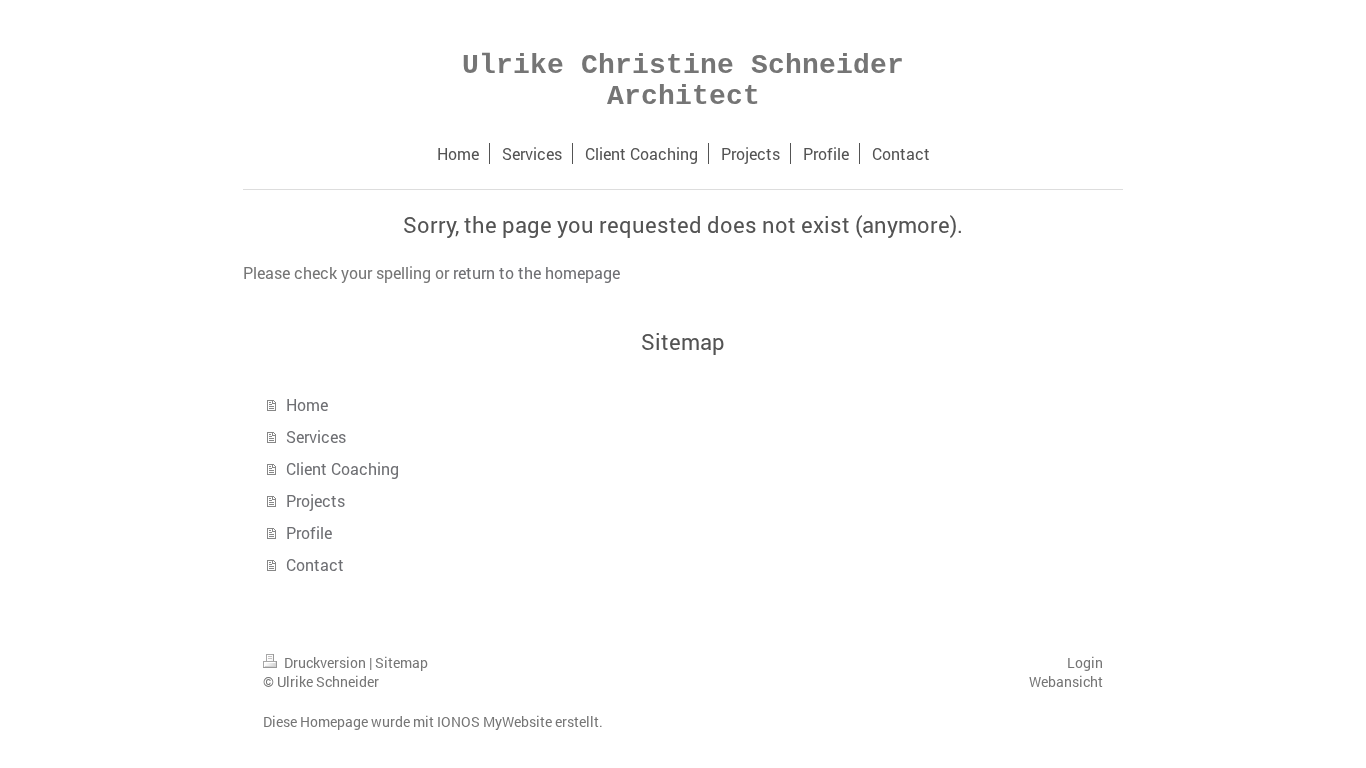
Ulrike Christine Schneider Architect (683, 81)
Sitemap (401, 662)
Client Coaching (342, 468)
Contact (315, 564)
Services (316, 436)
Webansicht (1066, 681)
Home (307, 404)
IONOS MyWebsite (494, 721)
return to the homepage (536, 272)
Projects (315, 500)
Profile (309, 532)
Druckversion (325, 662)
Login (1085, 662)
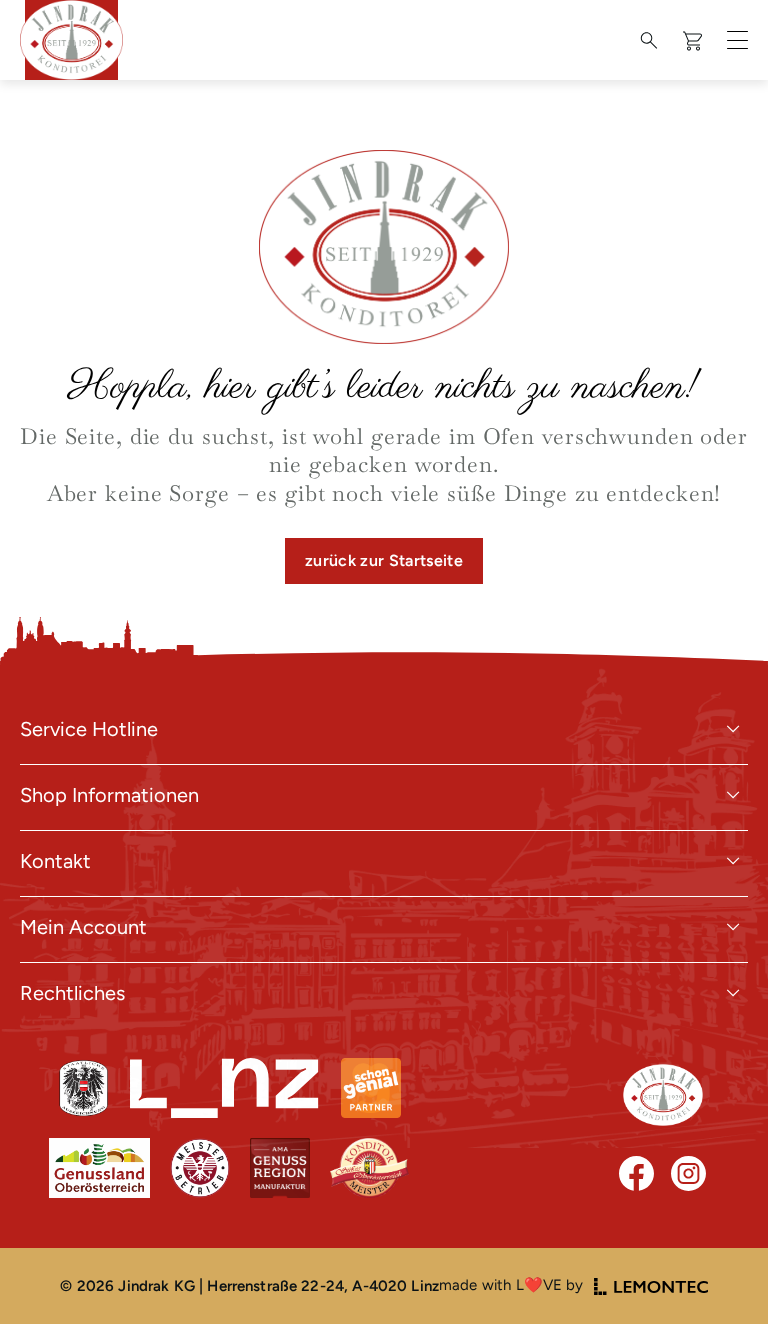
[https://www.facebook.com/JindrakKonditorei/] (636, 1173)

━━━━━━━━

_Problem requirements_
Transcribe the whole of the data exactly, minus any pictures.

_Response for this exercise_
Ulrike Christine Schneider Architect (683, 81)
Sitemap (401, 662)
Client Coaching (342, 468)
Contact (315, 564)
Services (316, 436)
Webansicht (1066, 681)
Home (307, 404)
IONOS MyWebsite (494, 721)
return to the homepage (536, 272)
Projects (315, 500)
Profile (309, 532)
Druckversion (325, 662)
Login (1085, 662)
[https://www.facebook.com/JindrakKonditorei/] (636, 1173)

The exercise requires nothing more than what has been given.